When she was visiting in San Diego to get acquainted with my children and church, one of our elders quickly commented on the “servant’s heart” of Fernanda Da Rosa who soon after became Fernanda Da Rosa Van Leuven (she was a no-show for her round trip return flight to Boston).  He saw what I continue to witness: a woman with a soft heart who jumps into service and wants to work hard.  She is the hard-to-find Proverbs 31 woman whose nature is to help her husband contribute to the church community and care for his children.  And so God clearly blessed my search in finding her while also rewarding her own womb with children after crying out like Hannah for years (Psalm 127:3).  I regularly tell her I know how good I have it for she is priceless and a “good thing” as Proverbs 18:22 promised and God Himself testifies in Genesis 2:18 when saying that it is “not good” for a man to be alone.[4]  This is why a man should search and expect to find a wife as God’s good reward because the Lord designed her to be man’s “help meet”[5] and says, “Go find her, my son!”  Perhaps an intensive search best sets up an ever-increasing valuing of her as long as they both shall live.
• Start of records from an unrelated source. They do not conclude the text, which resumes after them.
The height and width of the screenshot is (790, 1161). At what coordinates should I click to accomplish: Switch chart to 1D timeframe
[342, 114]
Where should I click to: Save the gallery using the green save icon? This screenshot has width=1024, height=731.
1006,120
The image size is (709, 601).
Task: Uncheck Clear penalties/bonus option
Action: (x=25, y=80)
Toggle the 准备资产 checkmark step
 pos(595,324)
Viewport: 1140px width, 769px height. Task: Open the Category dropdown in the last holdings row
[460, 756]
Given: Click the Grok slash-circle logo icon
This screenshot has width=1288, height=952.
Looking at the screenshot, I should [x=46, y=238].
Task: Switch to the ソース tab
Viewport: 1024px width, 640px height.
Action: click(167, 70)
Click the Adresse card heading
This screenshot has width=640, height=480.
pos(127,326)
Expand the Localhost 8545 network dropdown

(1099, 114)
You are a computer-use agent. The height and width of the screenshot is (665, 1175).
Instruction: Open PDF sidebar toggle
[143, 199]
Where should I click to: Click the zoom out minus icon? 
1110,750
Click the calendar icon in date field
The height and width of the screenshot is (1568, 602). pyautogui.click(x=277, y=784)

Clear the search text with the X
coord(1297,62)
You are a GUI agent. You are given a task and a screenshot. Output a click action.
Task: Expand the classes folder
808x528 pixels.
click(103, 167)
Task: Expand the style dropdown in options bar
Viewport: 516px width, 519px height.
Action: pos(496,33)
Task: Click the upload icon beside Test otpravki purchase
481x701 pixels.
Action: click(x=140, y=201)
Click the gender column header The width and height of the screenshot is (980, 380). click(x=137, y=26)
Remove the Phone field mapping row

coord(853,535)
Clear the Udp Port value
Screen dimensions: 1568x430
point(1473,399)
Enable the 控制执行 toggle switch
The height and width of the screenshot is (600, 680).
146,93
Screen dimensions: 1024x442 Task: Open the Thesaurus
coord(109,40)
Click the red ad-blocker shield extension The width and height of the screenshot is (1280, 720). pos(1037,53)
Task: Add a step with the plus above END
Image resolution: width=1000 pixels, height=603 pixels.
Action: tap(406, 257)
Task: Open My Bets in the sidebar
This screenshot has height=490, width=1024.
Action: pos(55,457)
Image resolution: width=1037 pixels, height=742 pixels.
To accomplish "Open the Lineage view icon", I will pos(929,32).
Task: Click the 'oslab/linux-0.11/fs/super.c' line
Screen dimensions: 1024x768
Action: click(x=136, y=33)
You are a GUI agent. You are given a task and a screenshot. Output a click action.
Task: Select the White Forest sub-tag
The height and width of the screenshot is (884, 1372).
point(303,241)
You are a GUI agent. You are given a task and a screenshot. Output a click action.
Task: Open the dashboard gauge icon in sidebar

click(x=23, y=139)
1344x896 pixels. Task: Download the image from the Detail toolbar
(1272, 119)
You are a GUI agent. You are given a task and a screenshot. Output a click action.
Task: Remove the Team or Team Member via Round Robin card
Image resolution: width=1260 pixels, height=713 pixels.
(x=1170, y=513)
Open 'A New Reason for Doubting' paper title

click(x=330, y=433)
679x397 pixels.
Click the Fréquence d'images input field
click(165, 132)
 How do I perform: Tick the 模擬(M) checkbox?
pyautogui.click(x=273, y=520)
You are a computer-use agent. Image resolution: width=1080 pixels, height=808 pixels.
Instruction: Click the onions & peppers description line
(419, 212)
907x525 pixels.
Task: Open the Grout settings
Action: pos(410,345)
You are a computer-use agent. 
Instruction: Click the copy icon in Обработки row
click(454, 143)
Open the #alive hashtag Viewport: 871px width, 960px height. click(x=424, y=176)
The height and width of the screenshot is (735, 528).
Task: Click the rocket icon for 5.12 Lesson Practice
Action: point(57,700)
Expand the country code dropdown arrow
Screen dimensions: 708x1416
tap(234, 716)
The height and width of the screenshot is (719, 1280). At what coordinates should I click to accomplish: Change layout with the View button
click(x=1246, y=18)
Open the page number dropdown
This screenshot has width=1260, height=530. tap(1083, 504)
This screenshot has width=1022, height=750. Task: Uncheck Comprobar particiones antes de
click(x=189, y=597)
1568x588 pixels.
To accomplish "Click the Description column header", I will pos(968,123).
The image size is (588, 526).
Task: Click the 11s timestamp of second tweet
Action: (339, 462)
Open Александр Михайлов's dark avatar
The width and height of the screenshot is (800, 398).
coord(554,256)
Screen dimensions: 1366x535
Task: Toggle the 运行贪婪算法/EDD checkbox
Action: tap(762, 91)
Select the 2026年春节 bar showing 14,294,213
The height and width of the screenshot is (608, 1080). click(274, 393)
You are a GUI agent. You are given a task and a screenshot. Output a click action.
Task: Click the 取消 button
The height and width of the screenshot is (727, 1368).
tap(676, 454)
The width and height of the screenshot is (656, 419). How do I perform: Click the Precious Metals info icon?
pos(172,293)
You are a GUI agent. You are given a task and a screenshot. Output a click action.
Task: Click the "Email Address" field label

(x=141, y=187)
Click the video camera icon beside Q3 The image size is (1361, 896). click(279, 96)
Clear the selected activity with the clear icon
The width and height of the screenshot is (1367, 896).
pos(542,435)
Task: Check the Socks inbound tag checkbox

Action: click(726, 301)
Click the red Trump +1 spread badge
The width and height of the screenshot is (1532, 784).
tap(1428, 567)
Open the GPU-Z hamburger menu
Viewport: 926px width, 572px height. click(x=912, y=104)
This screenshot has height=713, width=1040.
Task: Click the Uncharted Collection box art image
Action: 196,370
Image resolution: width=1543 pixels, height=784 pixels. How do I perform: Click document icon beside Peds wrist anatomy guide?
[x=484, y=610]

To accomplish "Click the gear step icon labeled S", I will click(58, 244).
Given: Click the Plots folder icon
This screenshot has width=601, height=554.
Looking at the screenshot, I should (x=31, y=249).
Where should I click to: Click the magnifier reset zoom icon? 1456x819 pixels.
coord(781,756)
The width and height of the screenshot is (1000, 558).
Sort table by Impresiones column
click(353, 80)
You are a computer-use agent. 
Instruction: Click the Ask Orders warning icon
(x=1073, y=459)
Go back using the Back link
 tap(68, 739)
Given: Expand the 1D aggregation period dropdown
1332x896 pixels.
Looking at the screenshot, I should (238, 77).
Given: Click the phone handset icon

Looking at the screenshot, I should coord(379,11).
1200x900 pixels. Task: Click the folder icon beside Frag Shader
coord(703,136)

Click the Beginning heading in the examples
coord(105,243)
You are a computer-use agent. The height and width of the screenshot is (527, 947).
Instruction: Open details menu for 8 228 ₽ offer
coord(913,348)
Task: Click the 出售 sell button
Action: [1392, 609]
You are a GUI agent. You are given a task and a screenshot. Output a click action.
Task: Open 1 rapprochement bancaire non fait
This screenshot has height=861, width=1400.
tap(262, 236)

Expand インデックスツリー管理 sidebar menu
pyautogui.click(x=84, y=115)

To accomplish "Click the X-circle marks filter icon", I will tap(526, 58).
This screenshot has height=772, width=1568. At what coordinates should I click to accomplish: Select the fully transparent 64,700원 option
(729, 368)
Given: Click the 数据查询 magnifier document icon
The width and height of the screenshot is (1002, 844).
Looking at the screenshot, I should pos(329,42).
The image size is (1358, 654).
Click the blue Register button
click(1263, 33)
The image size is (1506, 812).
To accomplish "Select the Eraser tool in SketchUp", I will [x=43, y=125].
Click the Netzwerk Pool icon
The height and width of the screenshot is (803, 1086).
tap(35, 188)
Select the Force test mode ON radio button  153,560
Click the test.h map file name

For about two years singing Psalms in family worship I had to cover as the melody due to our loss of a soprano (while the children sang tenor and alto).  I had prayed that God might let me have a harmonizing wife who likes to sing.  Fernanda greatly filled that request and I was able to go back to being a bass, just as I continue to to focus on being a daddy again.  She brought melody back into our life, and we sing praises to God that I let Proverbs 18:22 and 31:10 keep speaking to me so I kept searching until we found her.[6]

Grant Van Leuven has been feeding the flock at the Puritan Reformed Presbyterian Church in San Diego, CA, since 2010.  A bi-vocational pastor, he also serves as Site Manager of the San Diego office for World Relief Southern California.  Grant and his wife, Fernanda, have eight covenant children.  He earned his M.Div. at the Reformed Presbyterian Theological Seminary in Pittsburgh, PA.


Footnotes

[1] This message is based on a sermon by the author on Proverbs 18:22, entitled “Our Search for a Good Wife Was Worth It!” in a series labeled, “Finding Fernanda,” available to hear here: sermonaudio.com/sermons/32618154900.

[2] For more on this Scriptural concept, listen to the author’s sermon, “There is Precedence of Tent Making in Scripture to Prioritize and Perpetuate God’s Ministry and People,” here: sermonaudio.com/sermons/1525219497101

[3] See the author’s review of a devotional book used to help her here: reformation21.org/blog/preparing-for-dating-and-marriage.  How wonderful that she celebrated graduating college this spring with her husband and his family as well as her own.

[4] This being said, it is important to recognize that the Apostle Paul commends the gift of singleness and even recommends it in 1 Corinthians 7. See also the author’s sermon, “God Honors a Single Woman’s Service”: sermonaudio.com/sermoninfo.asp?SID=93121347595

[5] In Hebrew, counterpart or corresponding to him and essentially, “companion”.

[6] The author wishes to share that due to a number of intensely unusual challenges facing the start of this new marriage, after the honeymoon was over much hard work was required to keep things and them together which involved the significant, patient, and compassionate support of their children, Session, Church, Presbytery, and Christian friends.  As their seventh anniversary fell on a Lord’s Day in March of this year , he shared during morning church announcements that while the “Van Locos” parents reminisced at their anniversary dinner a few days before they felt like they should send an anniversary card to each household expressing celebratory gratitude for all their help with growing in grace while growing quickly in numbers and that it has been so worth stepping through the stones to get here.  Everyone smiled in a way that clearly rejoiced with “Amen!”  And a cake from the saints with special “seven years” decorations adorned the fellowship table that evening.  Perhaps another article may tell this other tale another time.  But for different marriage encouragement that might benefit some at other similar seasons, this sermon on Matthew 19 by the author, “Never Give Up On Your Marriage,” is available here: sermonaudio.com/sermons/12020713446514.